Exhibit A: EasyJet has since 2017 been ramping up a project that sells flights on selected airlines that include connections with its own flights. It now has 21 partners, including airlines like Air France, Avianca, Emirates, Air Transat, and Singapore Airlines, and rail operators like German giant Deutsche Bahn and French giant SNCF.
The deals extend the carriers’ reach. EasyJet, which doesn’t fly to the U.S., can now offer its customers package flights to the U.S. thanks to its partnership with Norse Atlantic Airways.
EasyJet uses tech from Dohop, a travel startup based in Iceland. Dohop’s competitors include Airsiders, Air Black Box, and ETraveli (via its TripStack subsidiary that’s been signing up carriers). Travel tech giant Amadeus also has ambitions. In the online travel agency space, Kiwi.com is one company with a similar product.
But because Dohop appears to have the most clients actively using the concept, we chose to focus on it as an example for simplicity’s sake. Skift recently sat down with CEO David Gunnarson at his Reykjavík office for an update.
Dohop’s Growth
Airline interest in alternative interlining — which drives about 95% of Dohop’s business — has sped up since the pandemic, Gunnarson said. Dohop has gone from EasyJet as its only client in 2017 to roughly 20 travel companies selling other companies’ travel today, with about 50 airlines supplying content.
Dohop, a privately held company, has used revenue growth to justify going from roughly 30 to 80 employees.
The gains have apparently boosted investor interest.
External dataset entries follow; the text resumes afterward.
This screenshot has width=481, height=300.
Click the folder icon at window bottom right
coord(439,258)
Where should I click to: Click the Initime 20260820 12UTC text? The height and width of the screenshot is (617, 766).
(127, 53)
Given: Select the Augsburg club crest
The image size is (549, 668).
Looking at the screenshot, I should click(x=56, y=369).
Dohop recently did a previously undisclosed round of about $8.3 million (€7.5 million) that included Scottish Equity Partners as an investor.
One of the biggest hurdles to adoption has been consumer concerns about transfers. A problem for passengers using carriers that don’t have formal interline agreements is that, if they want to check baggage, they have to check their bags on each leg.
Dohop would like airports to make it clearer to passengers how to move bags from one aircraft to another, but that’s a tough hill to climb.
“We’re working with some industry tech partners and some of our airline clients to deliver like a proof of concept around that hopefully later this year or early next,” Gunnarson said.
Yet when it comes to two airlines selling flights on each other through alternative interlining, the customer experience generally remains a long way from being equal to full interline. The lack of integration with loyalty programs, for instance, is another deterrent to consumer adoption.
Despite obstacles, several airlines are trying to push alternative interlining as a workaround to traditional interline for a few reasons. Full interlining typically requires filing fares via a clearinghouse and other complexities that add costs and delay implementation.
Airlines can sign alternative interline deals thanks to their belated but rapid adoption of APIs, or application programming interfaces, a method of sharing data that requires less implementation or maintenance than past processes.
Dohop’s tech, like its rivals’, offers airlines robust data to airline back-office systems to handle pain points, such as for the settlement of payments. Typically airlines refer customers searching for relevant itineraries to a booking engine run by Dohop, though it can do a full integration with an airline’s own booking engine on request.
The Promise of Air Plus Rail Ticket Sales
Air-plus-rail packages are an easier sell because travelers are used to managing their own bags on such itineraries. Dohop now offers itineraries between EasyJet and Deutsche Bahn and between Vueling and Deutsche Bahn, as examples.
“Air and rail partnerships have happened for many years, but have been hobbled by complexity,” Gunnarson said. “This is a more lightweight approach, and we could see a lot of use cases worldwide.”